You've got to be very careful with eggs, particularly when they're eggs produced by chickens to whom you've been feeding a steady diet of nitroglycerin and gunpowder. These are things you learn in the sausage industry.
Bev Macklegruber didn't learn these things because she wasn't in the sausage industry. She was in architecture, and business was booming. Literally, because she threw eggs at a competitor's building site and learned the lesson with which we began this story.
Or rather, she would have learned it, but it's difficult to learn something when you only have a split second to absorb the knowledge before you are reduced to a fine mist of particles which had used to be a woman who wasn't careful with dangerous eggs. Can it be said that she learned it at all? She certainly didn't take any tests on it, so her retention cannot be known.
Don't blame her too much though, because in fairness she didn't know that these eggs were in any way more dangerous than your garden-variety egg from your garden-variety chicken. She had purchased them several hours previously for a suspiciously low price from a vendor who had only one eye and was missing several fingers, and who smelled strongly of sulfur and saltpeter, but how was Bev to know?

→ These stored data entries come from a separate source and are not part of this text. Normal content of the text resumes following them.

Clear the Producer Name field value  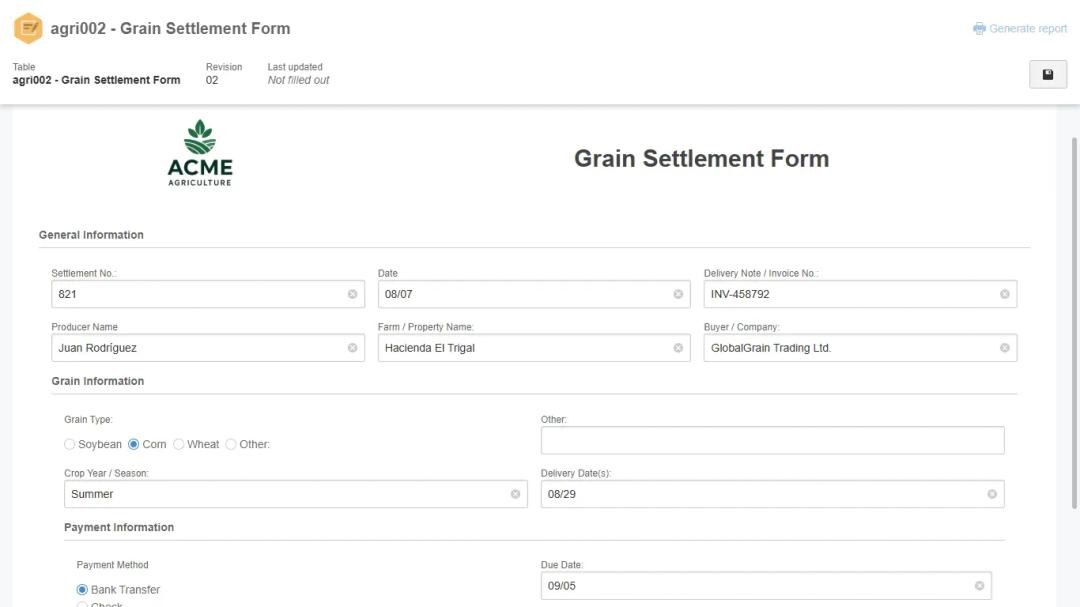tap(352, 348)
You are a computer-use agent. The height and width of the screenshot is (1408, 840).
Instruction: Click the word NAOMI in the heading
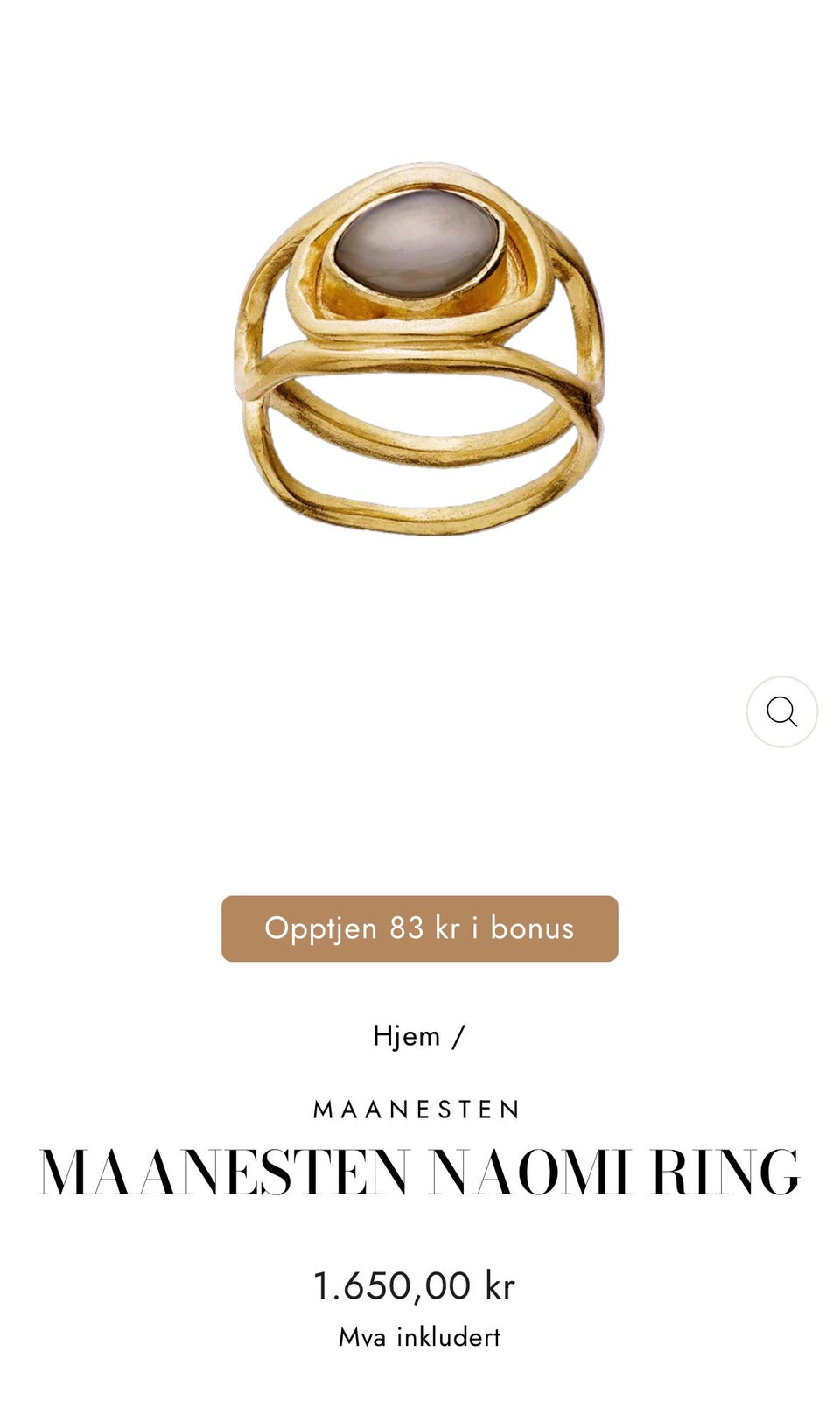[x=530, y=1172]
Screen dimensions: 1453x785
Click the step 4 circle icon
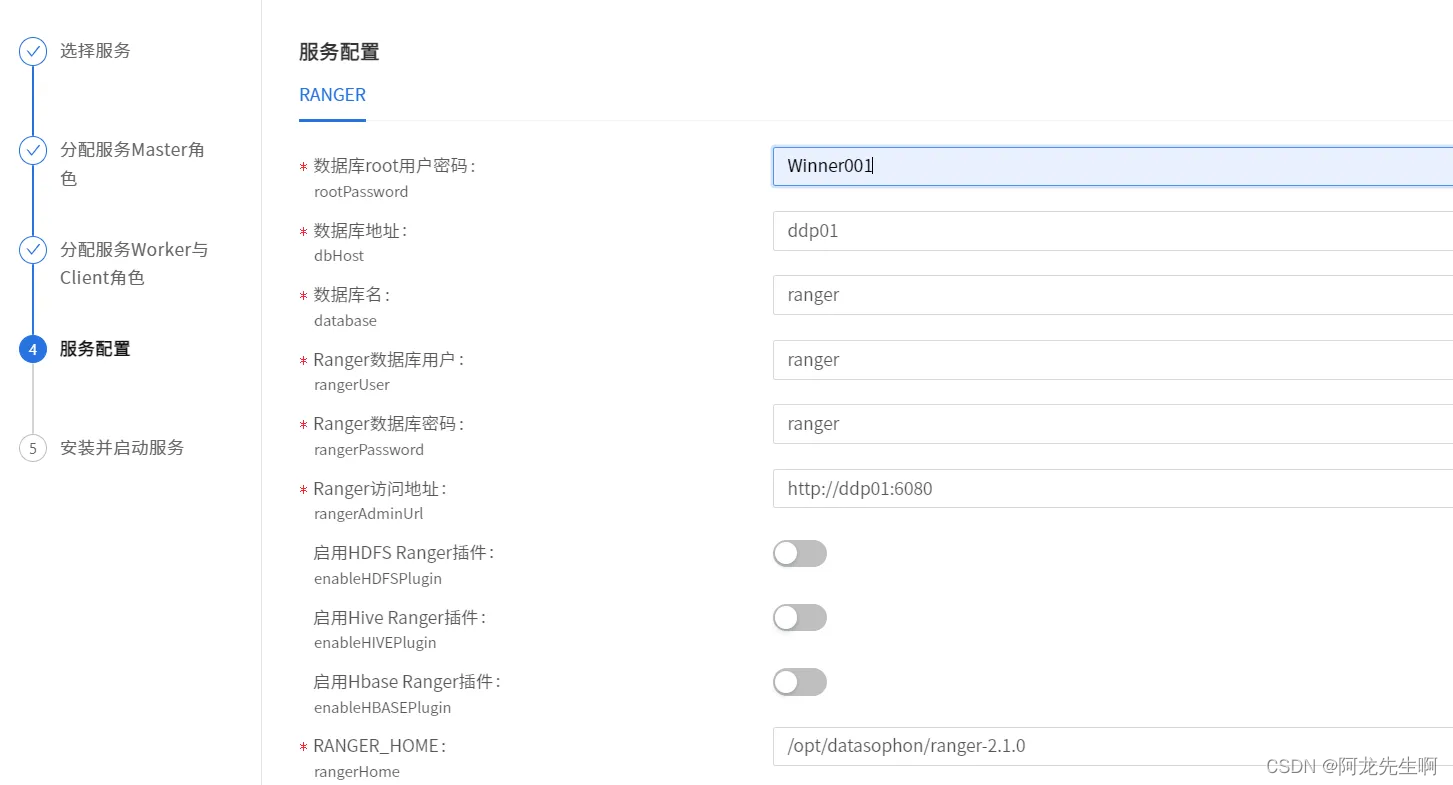pos(33,349)
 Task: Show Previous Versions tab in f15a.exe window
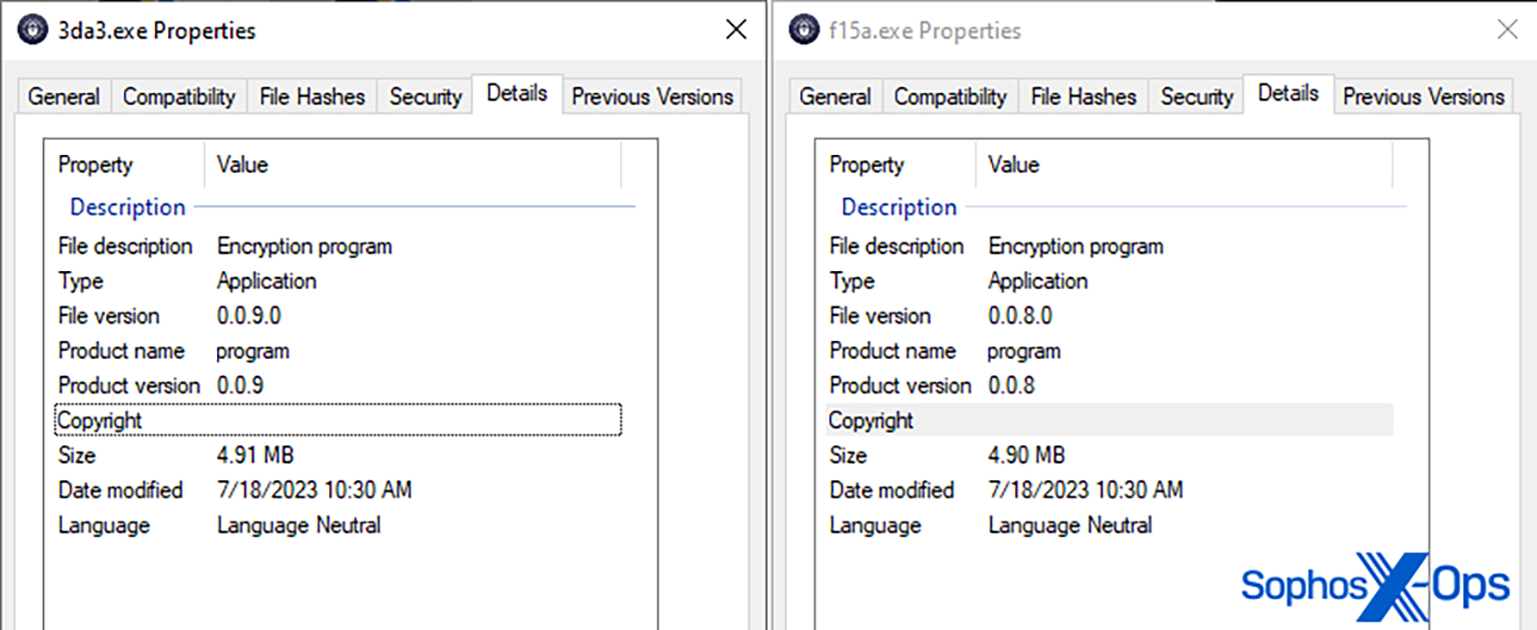click(1424, 97)
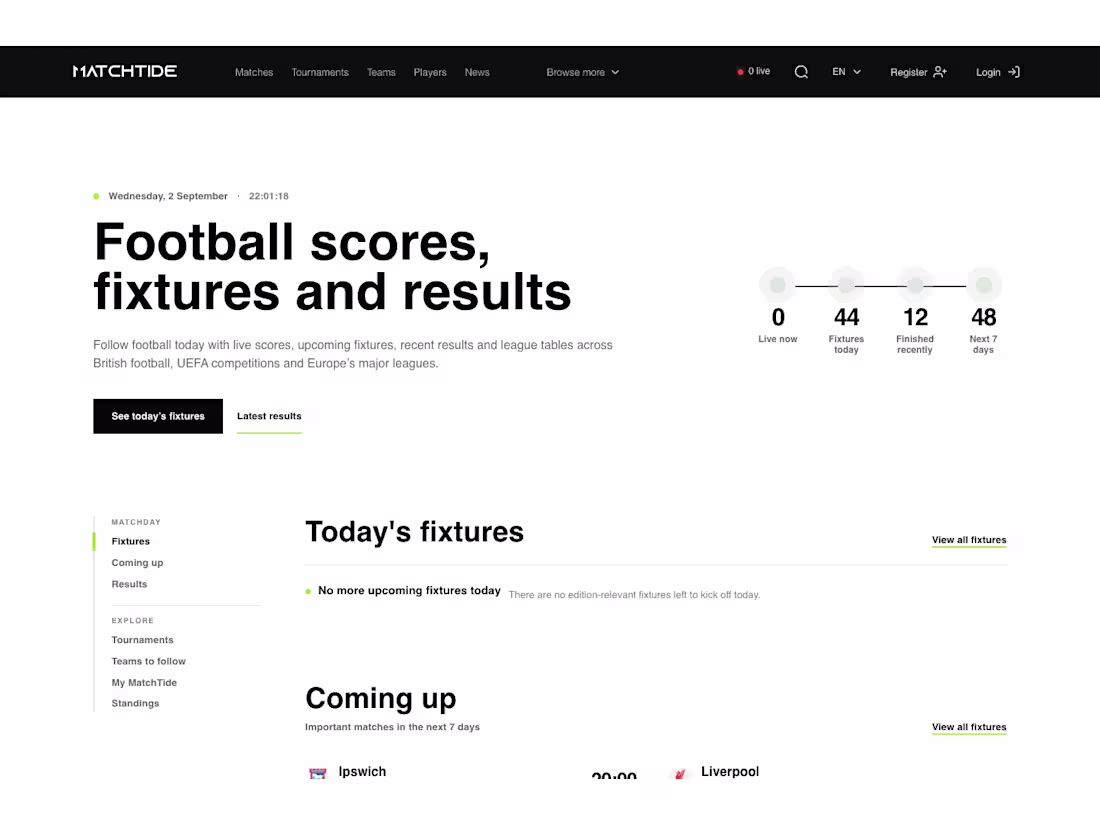Click the MatchTide logo
The height and width of the screenshot is (825, 1100).
(125, 72)
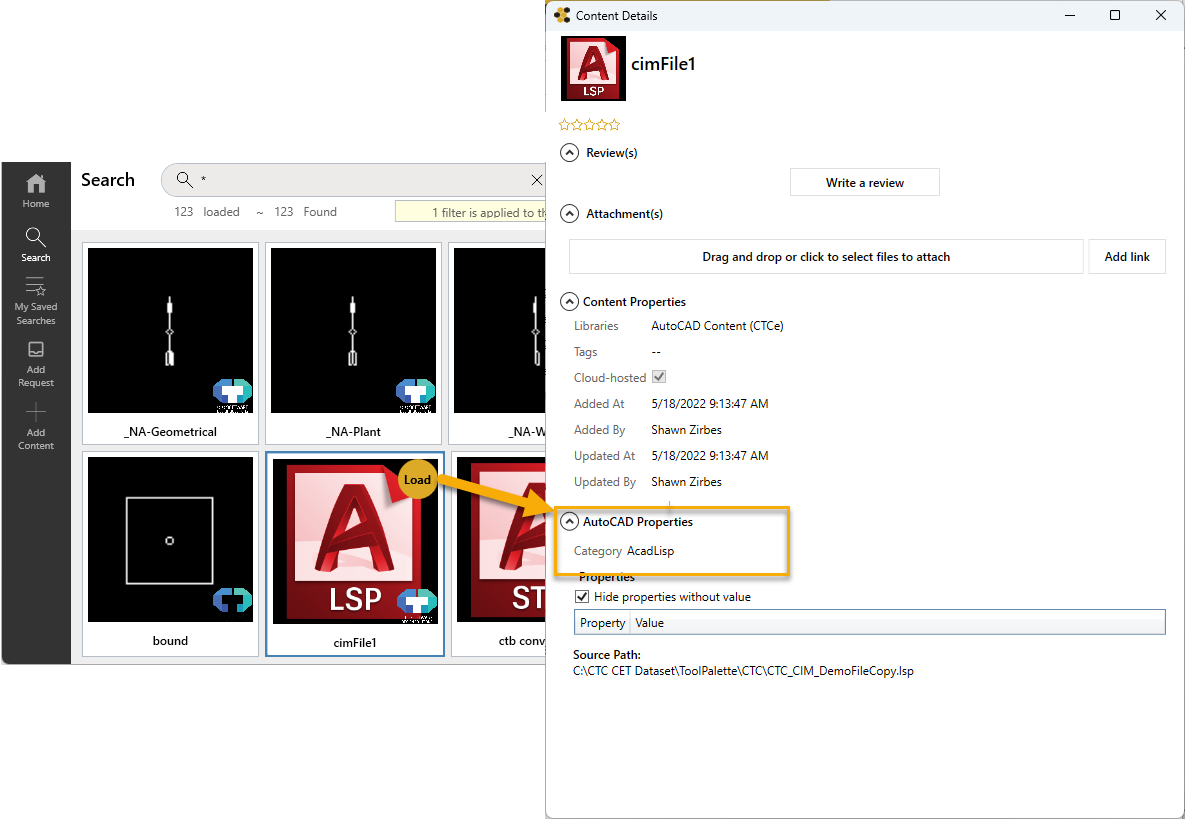
Task: Collapse the AutoCAD Properties section
Action: click(569, 521)
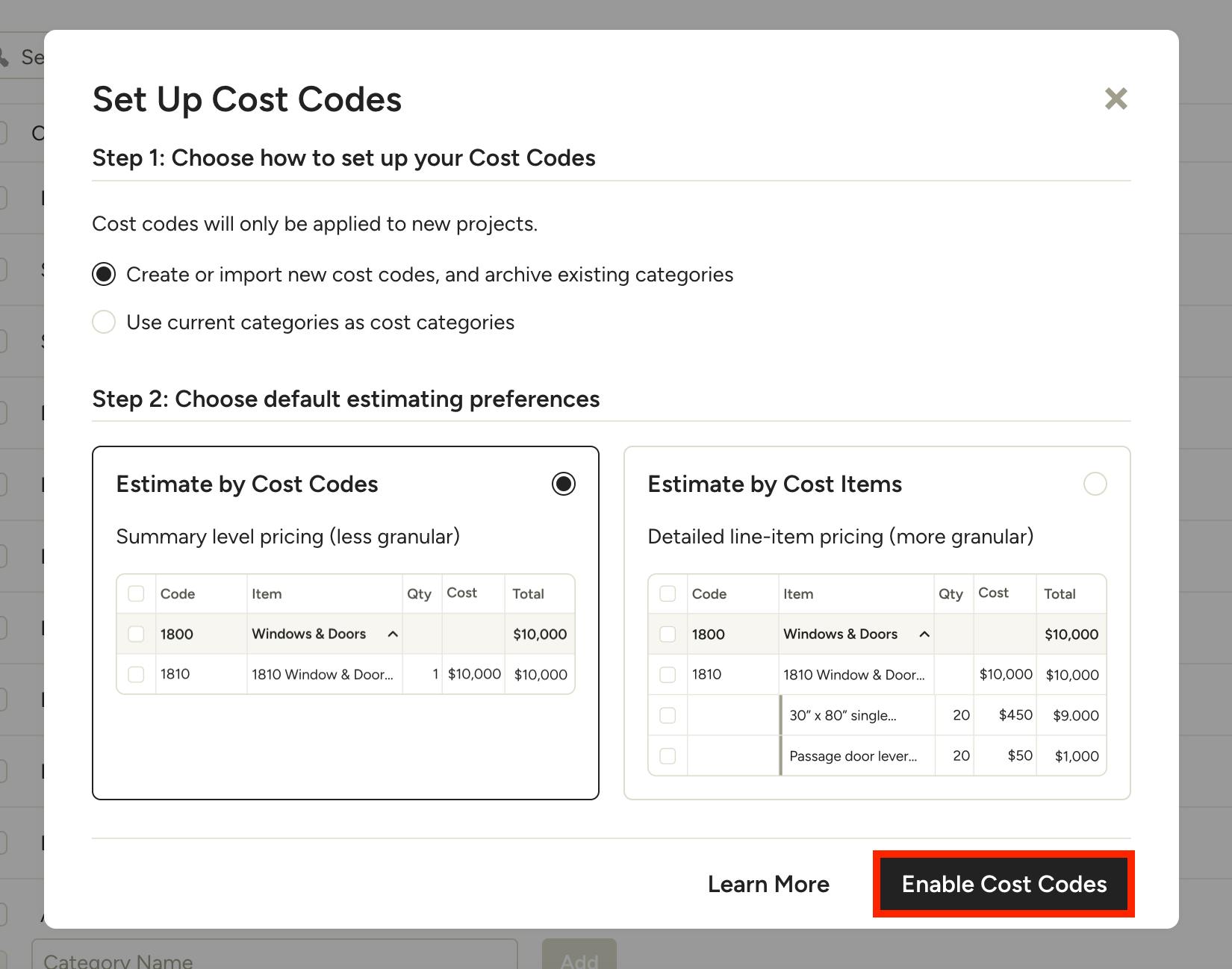Select 'Use current categories as cost categories'
Screen dimensions: 1232x969
(x=104, y=323)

That this vendor had not warned her of her need to be careful is also somewhat suspicious. It almost makes one think that Bev Macklegruber was the intended victim of this accident. Almost. But we are not here to point fingers. Of which we are in possession of ten. We promise. This eye patch is for a skin condition.
Be all of that as it may, you've got to be careful with eggs, even the normal variety which haven't been infused with enough powerful explosives to level several city blocks. So whose fault is it really?